Music Reviews

Beirut Hadsel

(Pompeii Records) Rating - 7/10
Finding solace in going somewhere remote is not a unique endeavor for musicians. As a result, the narrative behind it almost takes precedence over the music itself. In the case of Zach Condon, the brainchild behind Beirut, it was more of a necessity. After experiencing a series of health complications after releasing 2019's Gallipoli, Condon decided to move to a cabin in Hadsel, Norway— with equipment in hand—to recuperate and experiment. The seeds he planted there eventually took him to Berlin, where he began to shape his sixth album indefinitely due to lockdown restrictions.
Condon's method of approach may be minimal in the plainly titled Hadsel, handled independently like on his Gulag Orkestar days, but his songwriting is anything but. There's a rejuvenating quality to songs like Arctic Forest and Island Life, with swelling brass and pulsating synth tones moving as leisurely as their serene locations might suggest. While strikingly beautiful on the surface, serviced by Condon's distinct baritone, he does reckon with acceptance amidst that period of uncertainty in So Many Plans and The Tern. On the latter, he's fairly direct about the positivity he was trying to cling onto: “No, it's not too late to find where you are.”

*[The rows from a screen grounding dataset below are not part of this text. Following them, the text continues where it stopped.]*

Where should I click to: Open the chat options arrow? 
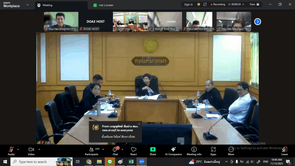122,149
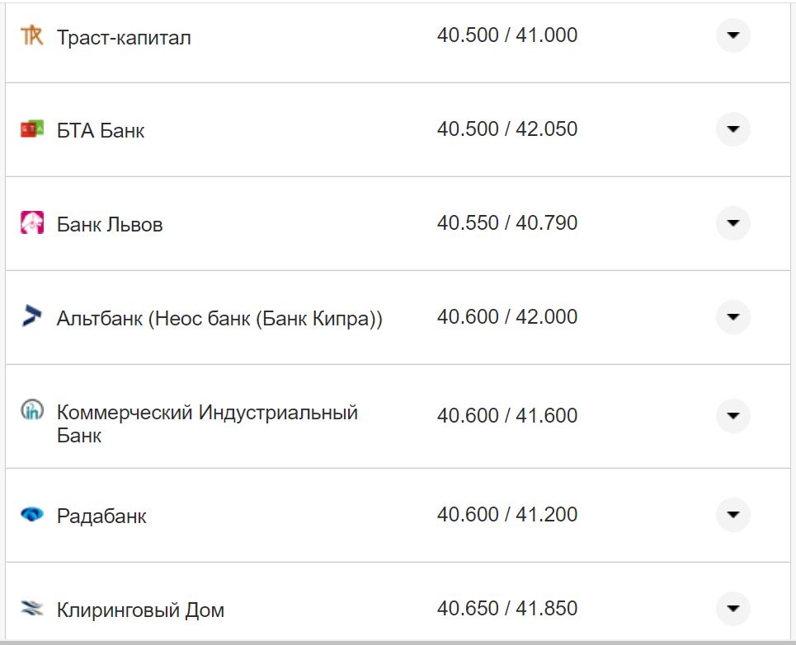Open the БТА Банк dropdown arrow
The image size is (796, 645).
click(732, 129)
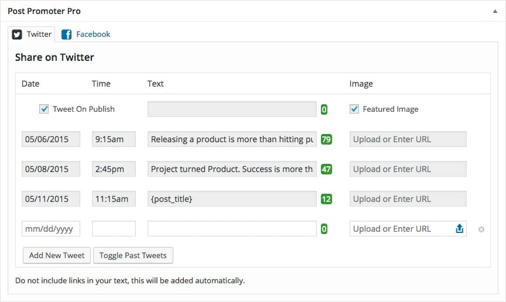The image size is (506, 302).
Task: Select the Twitter tab
Action: tap(32, 34)
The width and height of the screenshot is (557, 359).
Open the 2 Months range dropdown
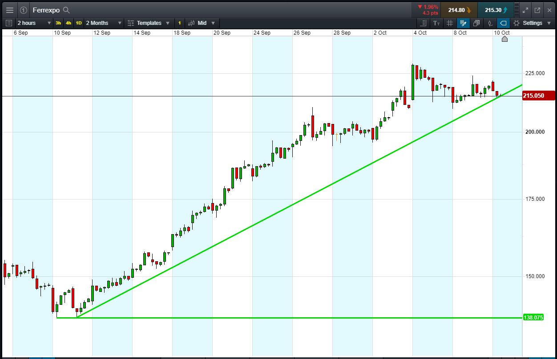click(x=103, y=23)
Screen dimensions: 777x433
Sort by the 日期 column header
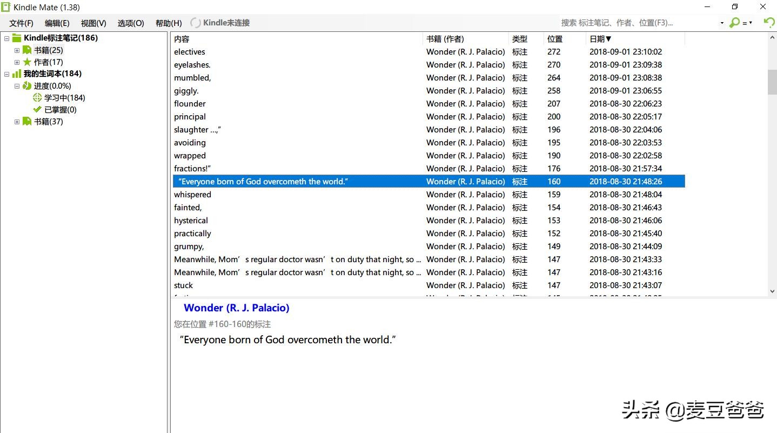point(600,39)
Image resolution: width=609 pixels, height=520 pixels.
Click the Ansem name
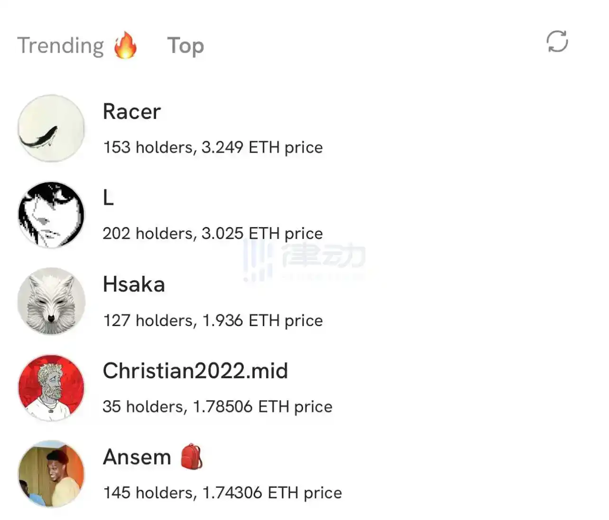(x=137, y=457)
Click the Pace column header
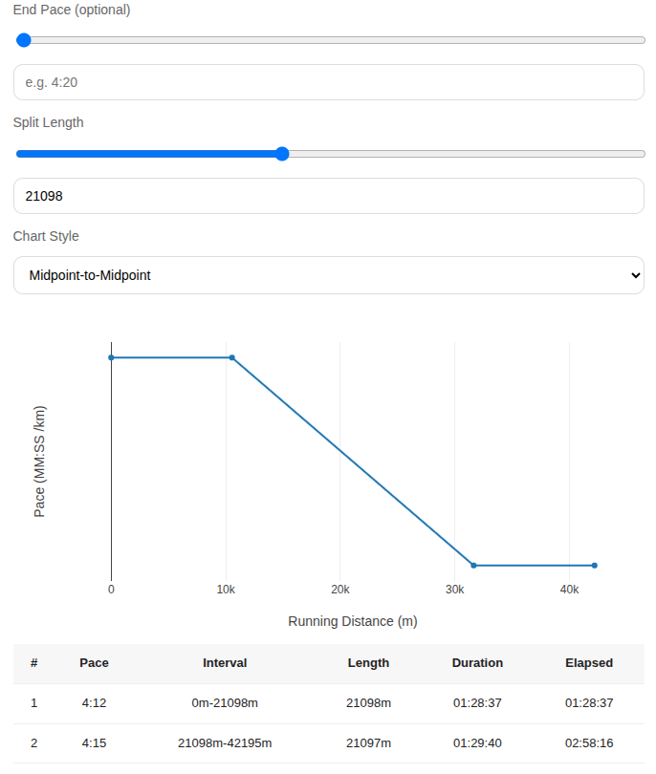656x774 pixels. click(94, 662)
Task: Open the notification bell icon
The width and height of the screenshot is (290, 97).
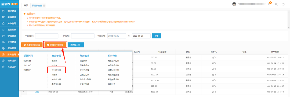Action: pos(269,4)
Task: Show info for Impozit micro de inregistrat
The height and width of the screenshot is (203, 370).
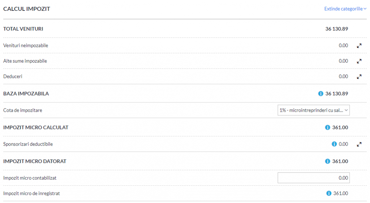Action: [x=328, y=193]
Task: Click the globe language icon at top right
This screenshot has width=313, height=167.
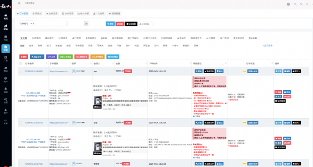Action: (288, 4)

Rather than use too many words, Condon lets the life-affirming melancholy of his arrangements speak for him. Once Regulatory ends the album with a positively grand soundscape, on which he declares, “The old lies are born again,” we can only assume there's more healing to be done. He rarely reveals much of his true intent throughout, relying upon platitudes that, while truthful, make Hadsel sound a little thin in places. But Condon knows his audience well, resorting to a heavily cinematic atmosphere that will have his listeners contemplating their own aspirations rather than focusing on his. Just like he intended to do.